ドローン スマート農業で菜花米生産

ドローン スマート農業で菜花米生産

「さばえ菜花米」などを生産する農事組合法人、エコファーム舟枝(福井県鯖江市)がスマート農業に取り組み始める。

全地球測位システム(GPS)トラクターやドローンなどのICT(情報通信技術)機器を活用する。

高齢化や後継者不足に悩む農業法人がその解決策としてICTを活用する先行事例として注目を集めそうだ。

鯖江市郊外にある田んぼで鮮やかな黄色い花が咲き乱れている。「インスタ映え」する写真を撮影しようと、女性グループや家族連れがひっきりなしに訪れるこの田んぼがエコファーム舟枝の生産拠点だ。

植えられているのは「さばえ菜花」。青森県産と三重県産の菜花を掛け合わせ、「背が高くなく、葉が柔らかく、花はきれい」。
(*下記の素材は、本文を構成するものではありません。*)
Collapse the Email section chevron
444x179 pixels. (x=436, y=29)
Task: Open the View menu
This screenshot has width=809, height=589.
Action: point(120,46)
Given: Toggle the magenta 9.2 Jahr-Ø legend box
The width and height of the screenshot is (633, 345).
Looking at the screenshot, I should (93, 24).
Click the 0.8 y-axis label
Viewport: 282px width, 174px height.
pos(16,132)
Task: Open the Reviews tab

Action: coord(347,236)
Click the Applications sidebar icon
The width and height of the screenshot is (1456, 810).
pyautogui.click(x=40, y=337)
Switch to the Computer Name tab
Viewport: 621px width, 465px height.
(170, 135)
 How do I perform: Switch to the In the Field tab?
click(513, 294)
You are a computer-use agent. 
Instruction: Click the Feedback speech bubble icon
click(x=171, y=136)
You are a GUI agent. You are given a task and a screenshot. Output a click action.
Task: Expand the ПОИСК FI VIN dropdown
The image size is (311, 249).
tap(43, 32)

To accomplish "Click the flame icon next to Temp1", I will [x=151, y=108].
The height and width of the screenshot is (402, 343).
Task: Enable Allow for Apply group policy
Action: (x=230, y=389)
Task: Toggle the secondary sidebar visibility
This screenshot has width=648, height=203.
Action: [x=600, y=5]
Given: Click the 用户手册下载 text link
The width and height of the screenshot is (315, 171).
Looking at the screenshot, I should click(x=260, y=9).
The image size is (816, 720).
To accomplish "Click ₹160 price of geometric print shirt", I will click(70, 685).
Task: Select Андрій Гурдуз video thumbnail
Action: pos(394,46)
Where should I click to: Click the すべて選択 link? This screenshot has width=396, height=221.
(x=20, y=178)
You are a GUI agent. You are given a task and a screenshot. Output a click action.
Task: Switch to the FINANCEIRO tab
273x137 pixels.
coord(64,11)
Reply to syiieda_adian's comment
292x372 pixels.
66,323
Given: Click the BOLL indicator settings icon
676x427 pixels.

この菜花を肥料(緑肥)として使って作るのがさばえ菜花米だ。
無化学肥料・減農薬の特別栽培米で、味も一般に70以上ならおいしいとされる食味が「コシヒカリの菜花米は80以上ある」という。
今年は菜花米として11町歩(約10万9千平方メートル)の田んぼにコシヒカリと福井県の新ブランド米「いちほまれ」を植える。菜花米を中心に麦、大豆、露地野菜の栽培にICTを活用する計画だ。
取り組みは農業・食品産業技術総合研究機構(農研機構、茨城県つくば市)の「スマート農業技術の開発・実証プロジェクト」に採択され、研究費の助成を受ける。
菜花米では、まずGPS付きのトラクターを使い、田植え用の溝掘りを正確に実施し、その位置データを把握。さらにドローンで稲の茂り具合などを撮影・分析して、今後の肥料のやり方などを検討する。収量センサーなども活用して、稲の生育状況を調べる。田んぼの水位を自動調整できる機器なども活用する。
秋以降は、菜花の栽培に稲作と同様のICT機器を活用する。また稲作と並行して、大麦や大豆、露地栽培の野菜などにもスマート農業の技術を取り入れていく。
同社は2007年に特定農業団体として舟枝地区の農家30戸が集まって発足。14年に農事組合法人に改組した。小規模で高齢の農家が多く、72歳の瀬戸川理事長自身も、67歳までは繊維会社に勤務し、農業には兼業農家として関わるだけだった。
ただ、瀬戸川理事長は会社員時代、「我々が30年かけて達成したことを中国は数年で実現する」さまを目の当たりにするなど、産業界が厳しい競争にさらされていることを実感。「常に自分たちをグレードアップしていかなければ生き残れない」との考えがあった。
これに沿って菜花米の生産に積極的に取り組み、さらにスマート農業にも手を伸ばす。他の農家も「後継者を見つけるにはスマート農業で農作業のあり方自体を変える必要がある」と賛同した。
スマート農業は全国で広がり始めたが、実際には自治体や大学、大手企業が主導している事例が主流を占める。その中で独自にスマート化を進める今回の試みは、小規模農業法人や一般農家の関心を呼ぶだろう。
▼スマート農業技術の開発・実証プロジェクト 農研機構が「スマート農業加速化実証プロジェクト」と併せて公募した制度。研究費の助成や開発支援などを実施する。252の提案があり、開発が64件、加速化が5件の計69件が3月に採択された。
実証の中心となる代表機関は国の研究機関や県などの自治体とその関連団体、大学、NTTデータやパナソニックなどの企業が中心。農事組合法人は3件だけだ。